» **Stated problem**
Format the lines of the listing, from the line containing "The height and width of the screenshot is (872, 1088)." through the end of the listing, as a numbered list, omitting blank lines and leaving the pictures out.
┄┄┄┄┄┄
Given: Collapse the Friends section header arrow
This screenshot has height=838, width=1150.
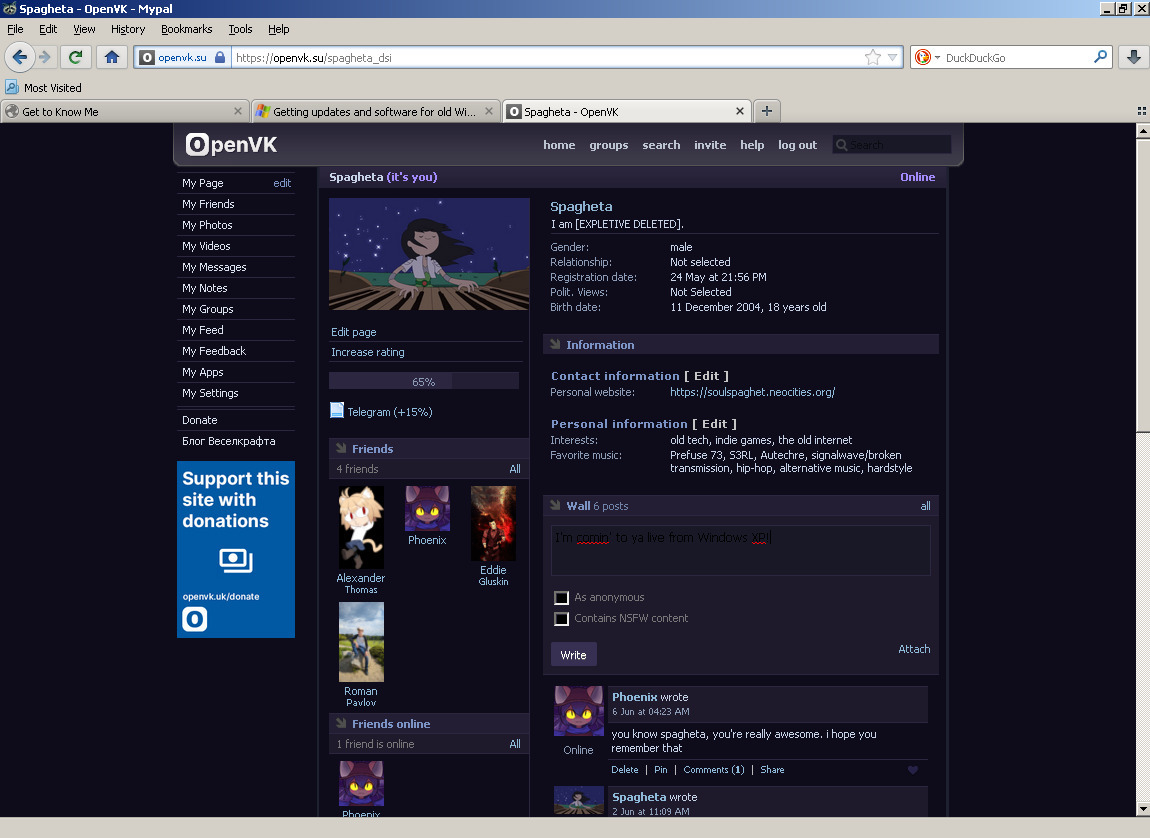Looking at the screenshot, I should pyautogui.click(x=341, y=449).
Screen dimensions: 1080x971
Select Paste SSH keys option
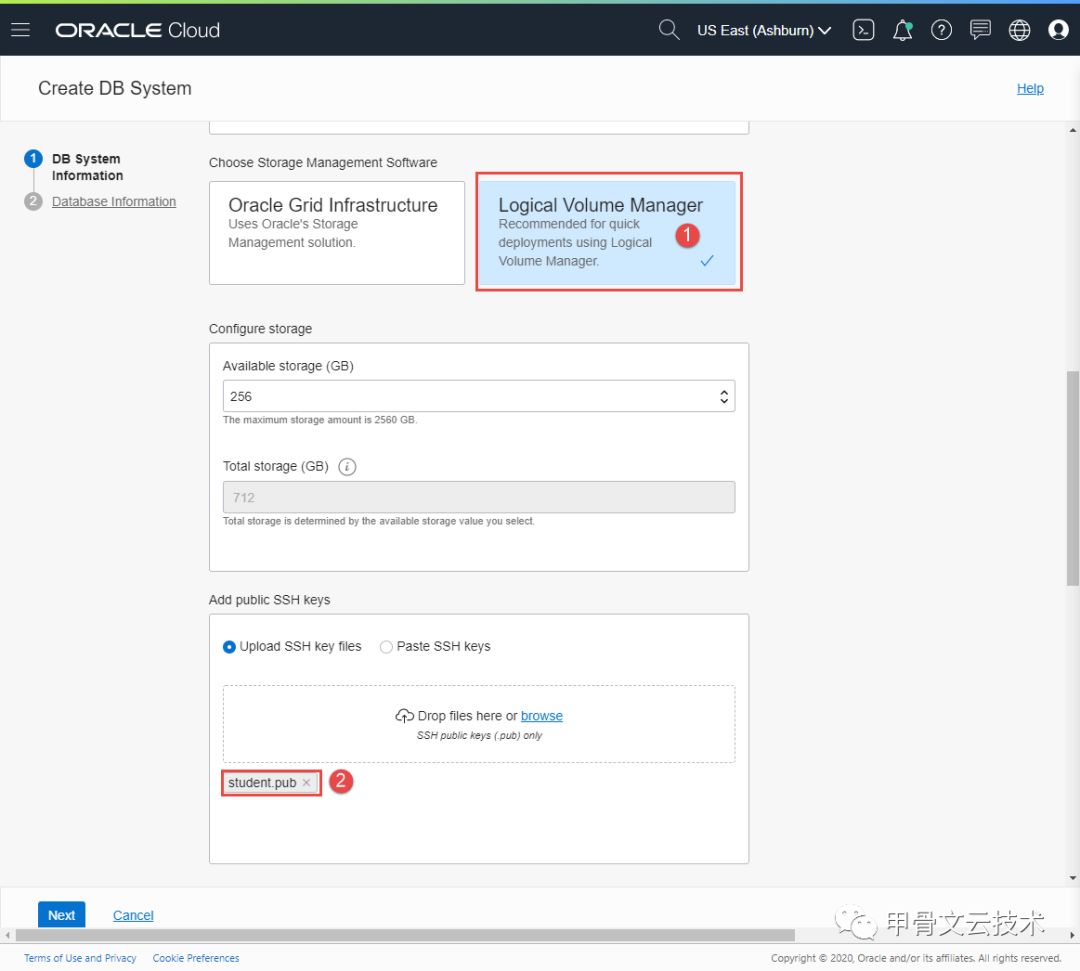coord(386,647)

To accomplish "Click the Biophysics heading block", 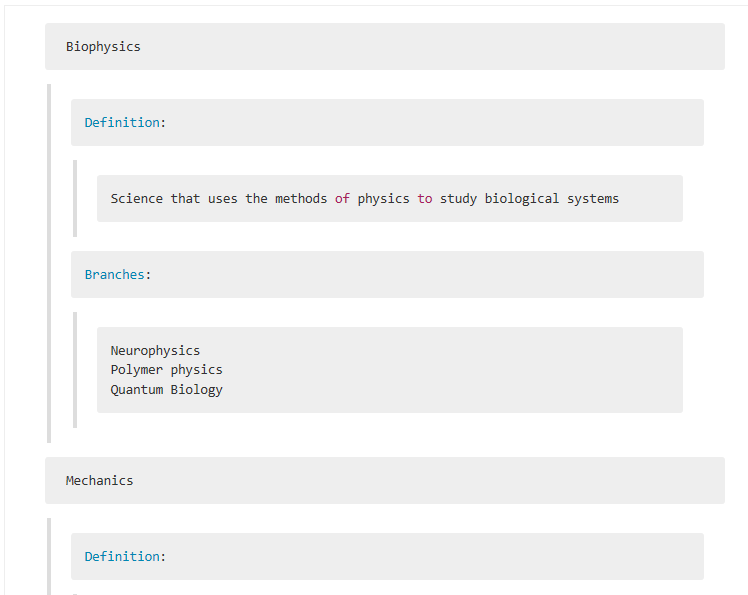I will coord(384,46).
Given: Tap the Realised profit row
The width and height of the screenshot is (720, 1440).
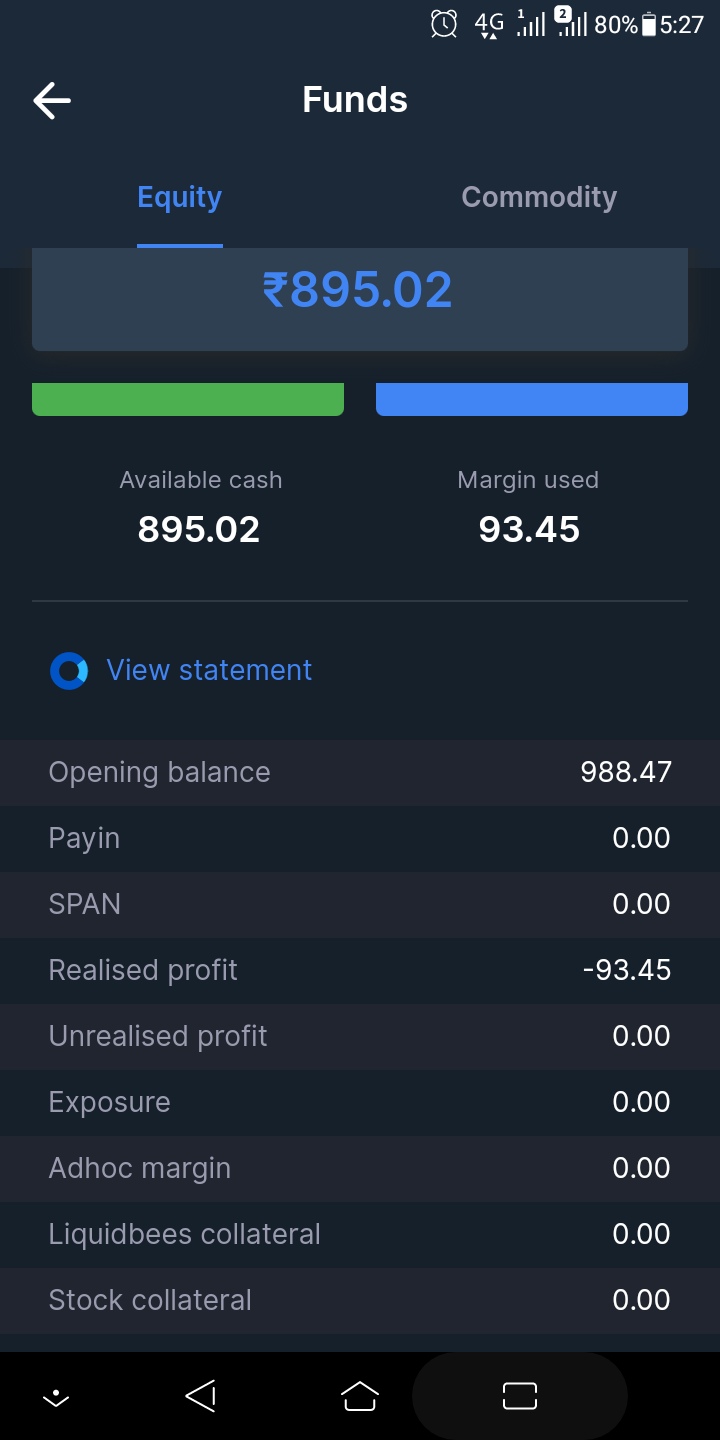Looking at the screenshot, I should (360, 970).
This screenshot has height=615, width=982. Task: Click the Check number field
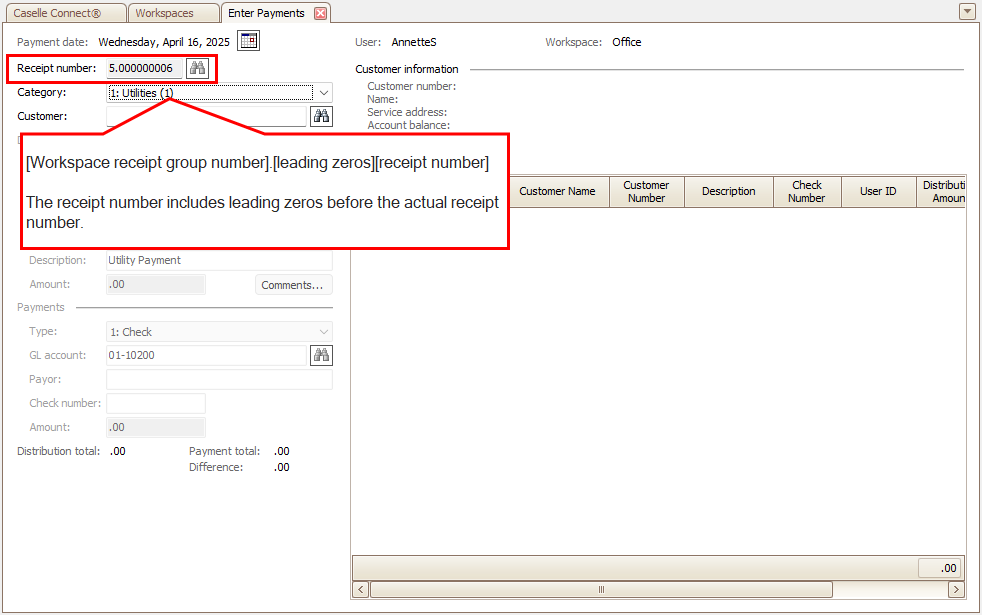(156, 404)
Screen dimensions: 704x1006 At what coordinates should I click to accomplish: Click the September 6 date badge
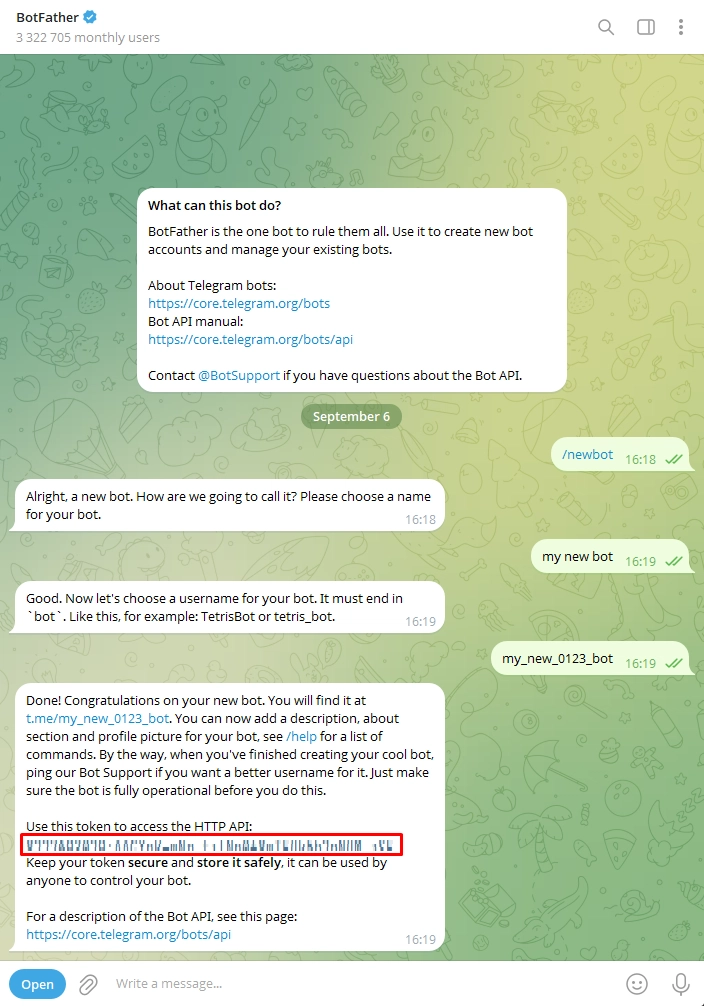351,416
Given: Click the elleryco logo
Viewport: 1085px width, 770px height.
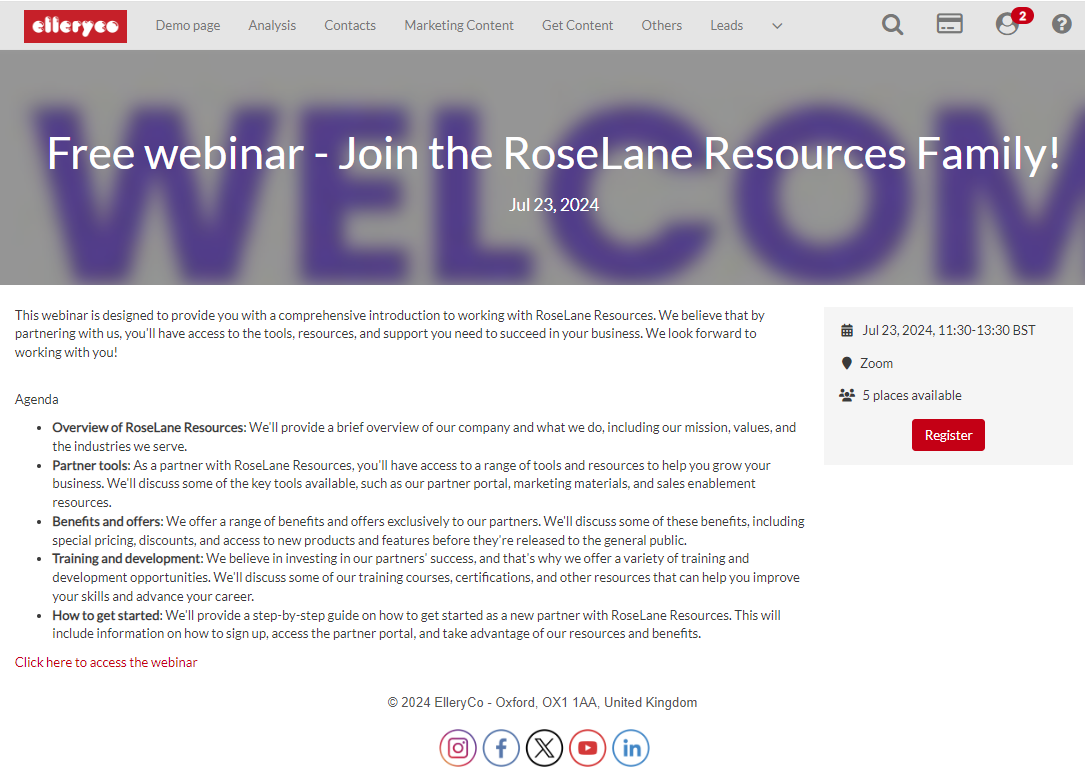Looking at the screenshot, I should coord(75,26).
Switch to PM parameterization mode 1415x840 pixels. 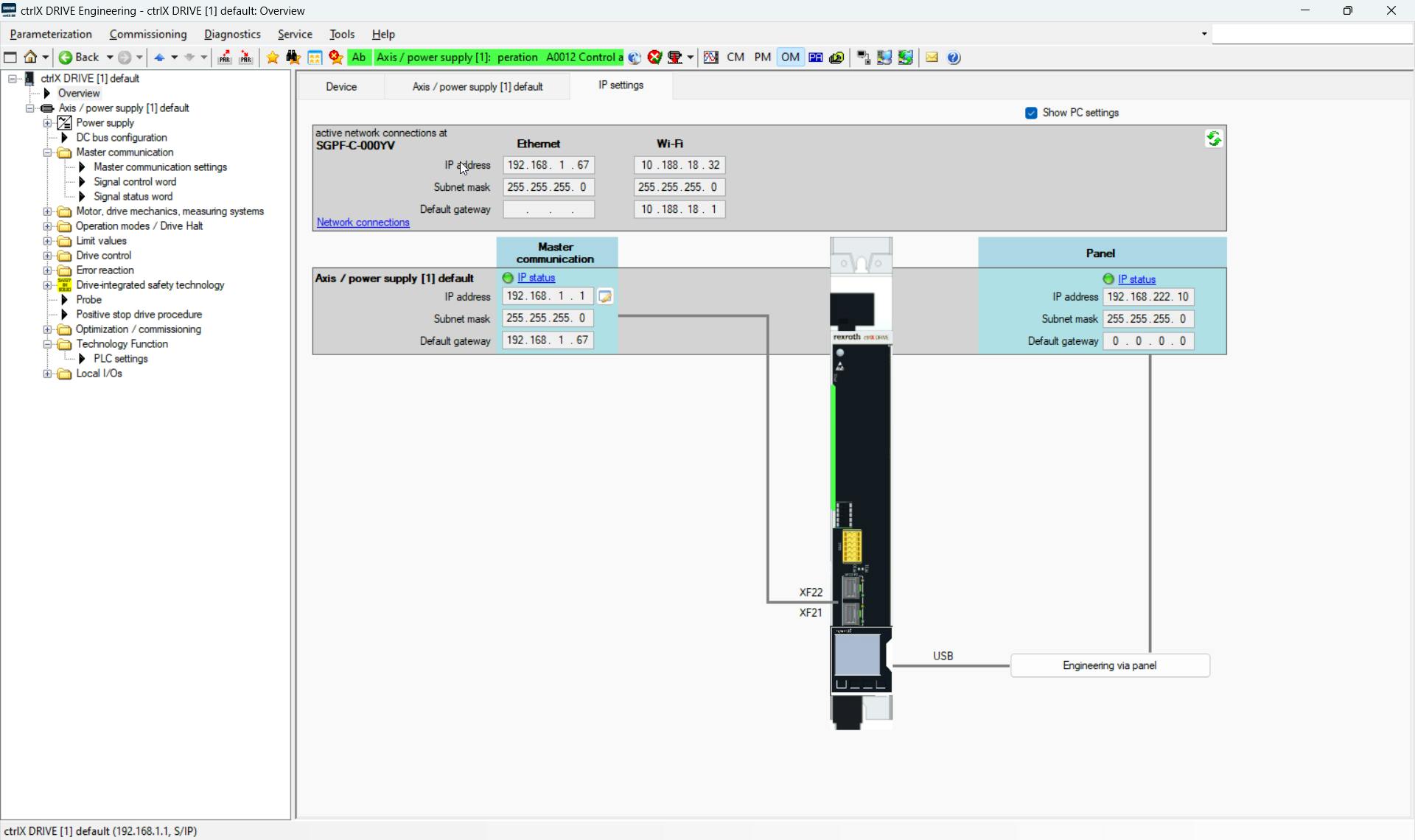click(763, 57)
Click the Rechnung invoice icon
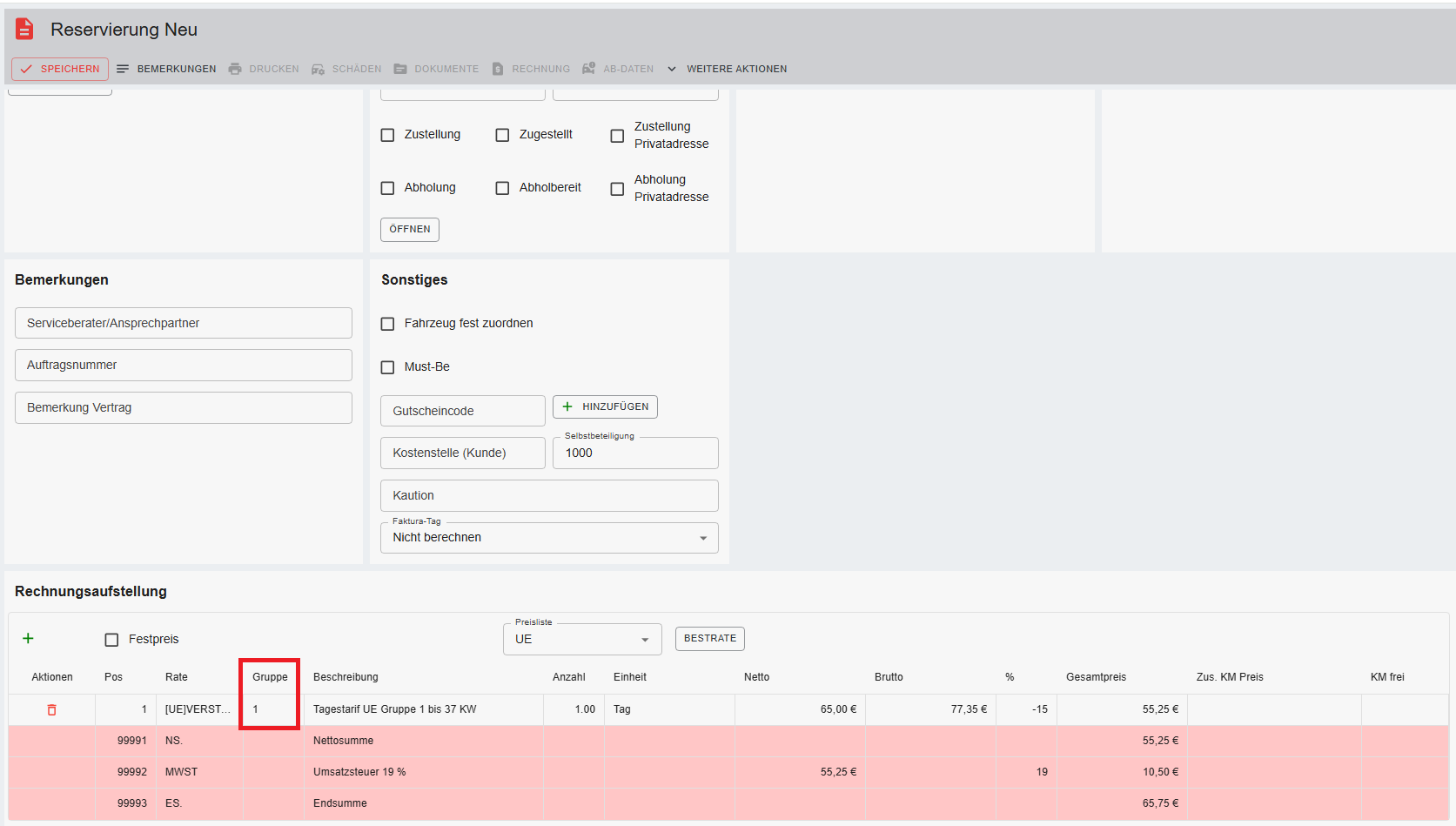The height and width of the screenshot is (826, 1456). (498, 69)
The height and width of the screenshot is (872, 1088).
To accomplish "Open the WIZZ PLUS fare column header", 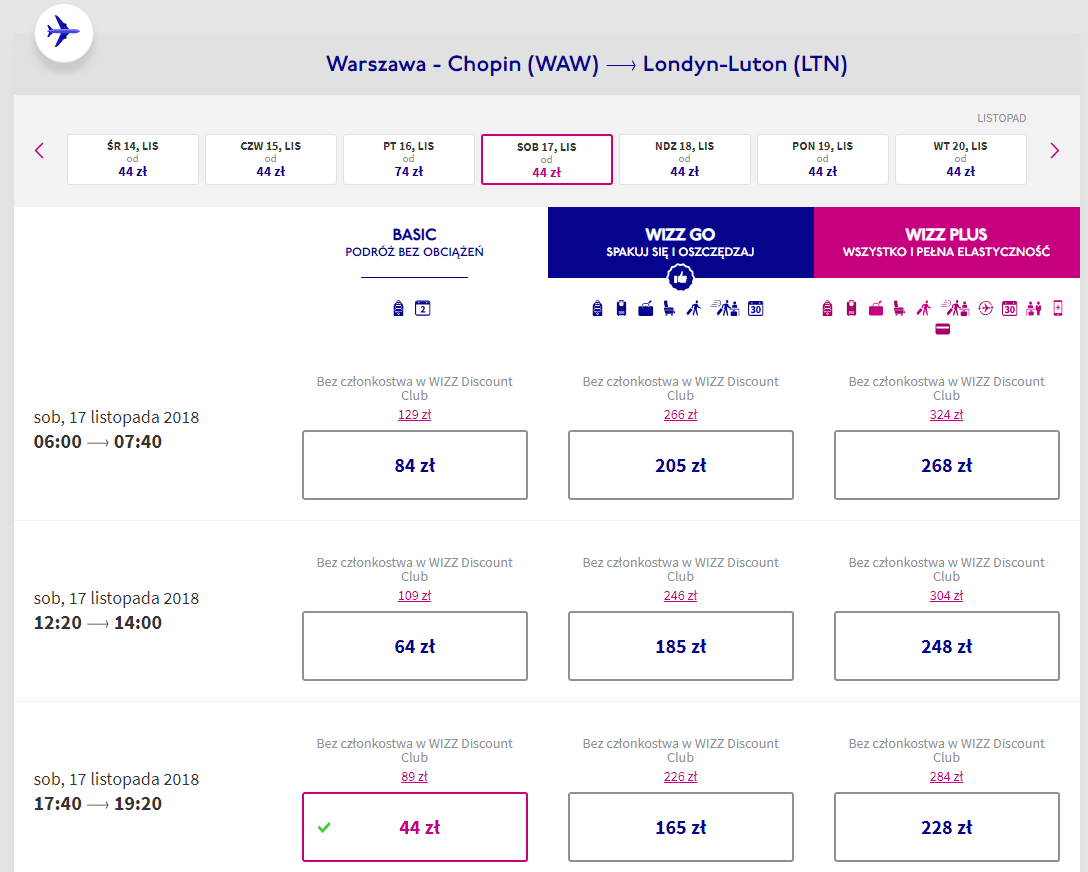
┄┄┄┄┄┄
» **Task output**
1. The height and width of the screenshot is (872, 1088).
2. To accomplish "Open the WIZZ PLUS fare column header", 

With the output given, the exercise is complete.